Background and education
Turinawe is Ugandan by birth. After attending local primary and secondary schools, she was admitted to Makerere University, Uganda's largest and oldest public university. She graduated from there with a Bachelor of Information Technology degree.
Later, she was awarded a Master of Information Systems and Change Management, by the University of Manchester, in the United Kingdom. In addition, she has attended and graduated from multiple professional courses, including (a) Senior Leadership Development Training at Strathmore Business School (b) Change Management Practitioner (PROSCI) (c) Cisco Certified Network Associate (CCNA) (d) COBIT 5 (e) Information Technology Infrastructure Library (ITIL®) and (f) Project Management Professional (PMP®).

Career
Turinawe's career began in 2008, as an IT System Administrator Trainee at the Uganda Ministry of Finance Planning and Economic Development. After stints in two private companies, she was hired by MTN Uganda where she served as front office service manager for MTN IT shared services. In this capacity she led the technical support team in Uganda, Rwanda, Swaziland, Zambia, and South Sudan. In these five countries, with 48,000 employees, the team that she led responded to service request fulfillments and resolved incident reports in a timely manner.

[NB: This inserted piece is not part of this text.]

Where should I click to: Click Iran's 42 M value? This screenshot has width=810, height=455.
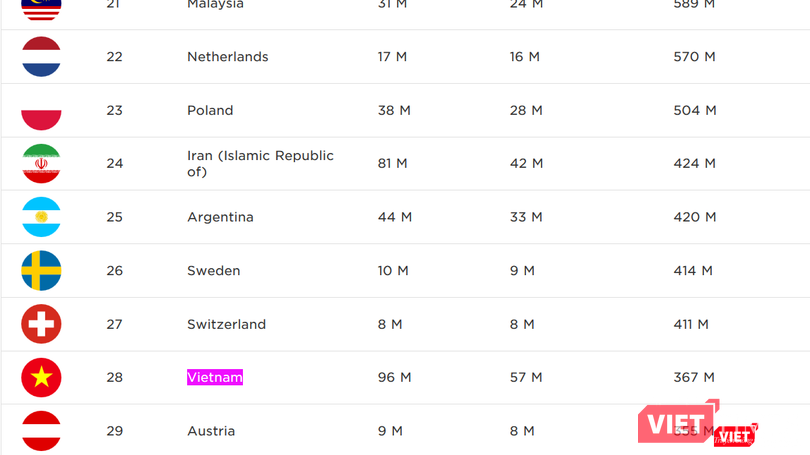526,163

In 2016, she joined NITA Uganda, first working as a portfolio manager for the first three years and as business transformation manager for the next three years. She regarded as an expert in (a) strategic planning and implementation (b) enterprise architecture development (c) ICT strategy and research (d) IT service management (e) stakeholder management (f) technical support management and (g) service delivery.

Other considerations
In November 2021, Rowena Turinawe and her workmate Vivian Ddambya, both employed by NITA Uganda at the time, were recognized as being among the 35 Most Influential Women In Technology In Africa, by the publication CIO Africa, an authoritative industry magazine.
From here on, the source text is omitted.